To answer this question, we have to stop and reflect about everything that makes a project complete – from the very beginning, until its launch to the users.
When digital design began to be valued and appreciated, the focus was initially on how it looked and how attractive it was. With the development of Design Thinking, in general, we realized that pure aesthetics on a platform weren’t enough to fill the needs of clients and users.
In the Mobile Age which we live in, we must be faster, clearer and straight to the point with our intentions when presenting a digital product to users; efficiency really can make the difference between the user staying or leaving the environment. Functionality and efficiency have been the great focus, and certainly it is a great achievement, but what happens when we neglect the aesthetic factor?
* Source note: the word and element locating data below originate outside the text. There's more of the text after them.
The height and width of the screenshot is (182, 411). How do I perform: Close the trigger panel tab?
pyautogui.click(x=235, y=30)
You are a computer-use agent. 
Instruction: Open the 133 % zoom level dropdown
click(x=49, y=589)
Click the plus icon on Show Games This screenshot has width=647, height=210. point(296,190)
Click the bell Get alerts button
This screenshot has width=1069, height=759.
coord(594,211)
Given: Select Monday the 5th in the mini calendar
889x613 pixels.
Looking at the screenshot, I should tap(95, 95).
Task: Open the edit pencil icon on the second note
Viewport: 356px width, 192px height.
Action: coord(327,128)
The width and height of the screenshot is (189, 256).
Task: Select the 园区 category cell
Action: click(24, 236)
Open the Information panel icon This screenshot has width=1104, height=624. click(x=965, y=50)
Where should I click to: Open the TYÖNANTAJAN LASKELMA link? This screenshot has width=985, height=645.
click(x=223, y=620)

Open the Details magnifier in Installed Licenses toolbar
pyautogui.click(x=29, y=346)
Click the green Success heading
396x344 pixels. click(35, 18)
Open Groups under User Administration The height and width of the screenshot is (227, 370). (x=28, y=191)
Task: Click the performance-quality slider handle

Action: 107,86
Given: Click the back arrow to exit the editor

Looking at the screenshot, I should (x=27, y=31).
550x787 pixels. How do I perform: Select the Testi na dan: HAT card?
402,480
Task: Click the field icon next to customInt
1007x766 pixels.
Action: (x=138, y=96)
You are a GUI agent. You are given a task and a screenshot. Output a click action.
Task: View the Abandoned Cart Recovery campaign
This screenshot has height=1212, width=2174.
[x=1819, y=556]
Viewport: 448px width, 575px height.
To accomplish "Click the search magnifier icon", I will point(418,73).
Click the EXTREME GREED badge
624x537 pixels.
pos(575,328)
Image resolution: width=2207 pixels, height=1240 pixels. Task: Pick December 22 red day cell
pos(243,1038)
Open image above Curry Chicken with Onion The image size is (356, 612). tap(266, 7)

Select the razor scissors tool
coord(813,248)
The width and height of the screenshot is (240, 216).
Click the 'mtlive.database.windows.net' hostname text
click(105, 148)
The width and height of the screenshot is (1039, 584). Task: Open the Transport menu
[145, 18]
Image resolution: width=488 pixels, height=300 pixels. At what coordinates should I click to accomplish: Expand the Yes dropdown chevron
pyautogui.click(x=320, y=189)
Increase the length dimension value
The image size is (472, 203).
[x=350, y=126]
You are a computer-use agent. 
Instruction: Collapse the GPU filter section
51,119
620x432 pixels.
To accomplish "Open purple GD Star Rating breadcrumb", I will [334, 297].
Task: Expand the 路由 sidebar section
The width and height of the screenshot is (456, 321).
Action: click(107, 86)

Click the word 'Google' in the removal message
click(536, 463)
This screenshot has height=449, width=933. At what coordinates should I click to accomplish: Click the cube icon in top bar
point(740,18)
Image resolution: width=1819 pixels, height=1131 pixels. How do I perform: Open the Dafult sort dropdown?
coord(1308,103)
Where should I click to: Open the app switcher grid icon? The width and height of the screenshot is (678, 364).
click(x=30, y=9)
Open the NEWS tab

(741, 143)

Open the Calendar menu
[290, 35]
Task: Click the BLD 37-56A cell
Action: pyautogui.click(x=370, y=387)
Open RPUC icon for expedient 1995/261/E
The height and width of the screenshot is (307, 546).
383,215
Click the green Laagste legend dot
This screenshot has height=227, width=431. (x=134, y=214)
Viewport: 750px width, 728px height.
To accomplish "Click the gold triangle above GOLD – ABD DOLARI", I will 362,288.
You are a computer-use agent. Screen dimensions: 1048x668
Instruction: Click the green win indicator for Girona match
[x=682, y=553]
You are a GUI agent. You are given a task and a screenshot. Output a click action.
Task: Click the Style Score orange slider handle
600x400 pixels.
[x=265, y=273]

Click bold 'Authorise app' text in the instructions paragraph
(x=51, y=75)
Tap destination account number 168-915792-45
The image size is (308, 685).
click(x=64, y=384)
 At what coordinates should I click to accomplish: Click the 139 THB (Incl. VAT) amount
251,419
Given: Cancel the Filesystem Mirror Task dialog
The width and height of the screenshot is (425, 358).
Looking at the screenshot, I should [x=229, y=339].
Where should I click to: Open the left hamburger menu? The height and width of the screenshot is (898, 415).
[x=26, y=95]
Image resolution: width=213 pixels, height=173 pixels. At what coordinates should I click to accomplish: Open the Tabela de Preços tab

Do you remember the little story about the restaurant I told you at the very beginning of this article? Everybody likes to stay in a beautiful place, right? Because it is more comfortable, it is relaxing. Consciously and subconsciously, people care about aesthetics, about colors, sizes, patterns, and even ‘fluffiness’. It is a human thing. We like beautiful stuff.
The relation to this aesthetic care in the digital environment could be translated into some examples, such as when there are good patterns on spacing and alignment rules, typography choice, color scheme, image treatment, iconography and illustrations style and so on. Long story short, there must be a good and consistent design system. When these points are not well executed, it can cause one of the worst kind of bad experiences for the users: when they feel that something is wrong, but they don’t exactly know what it is. That is indeed frustrating.
A good example of a product (well, rather a service) which has both the function and the visual well combined is AirBnb.
When we analyze and experience AirBnb we realize why it is a reference today. The brand has its own design system, a consistent and good visual representation on different platforms plus great functionality in an attractive service. That combination makes the user explore longer.
In the story of AirBnb’s success, aesthetics played a big role. Back in 2009, while trying to understand why they weren’t growing, they noticed a pattern on their listing: bad homemade photos ineffectively described what people would pay for. Then, the three founders went to New York, and upgraded the old pictures with beautiful high-resolution ones with a rented camera. This was a turning point for the company. It doubled their weekly revenue.
The Other Way Around
Of course, the aesthetic factor will not solve all the problems by itself. As I mentioned before in the restaurant’s story, it wouldn’t work properly if the environment was beautiful and comfy, but the food and services were awful. The visual design needs to have a purpose. It can’t just be decorative or something that the designer likes personally. The main role of a good visual designer is to be ‘the bridge’ connecting the business needs, user needs and the aesthetic factor to build something attractive and functional.
In the end, we need to consider the explicit (functional) and the implicit (visual) factors in order to create a well-rounded experience.
What really matters for the sake of the final product, it neither needs to be useless to be beautiful nor ugly to be functional.
Aesthetics and functionality should walk side by side. Some companies, studios, and designers care only about the functionality and launch their products with the ‘minimum acceptable visual’, with an interface not ugly, but also not nice. Refined visual, could transform the product from something regular to something outstanding.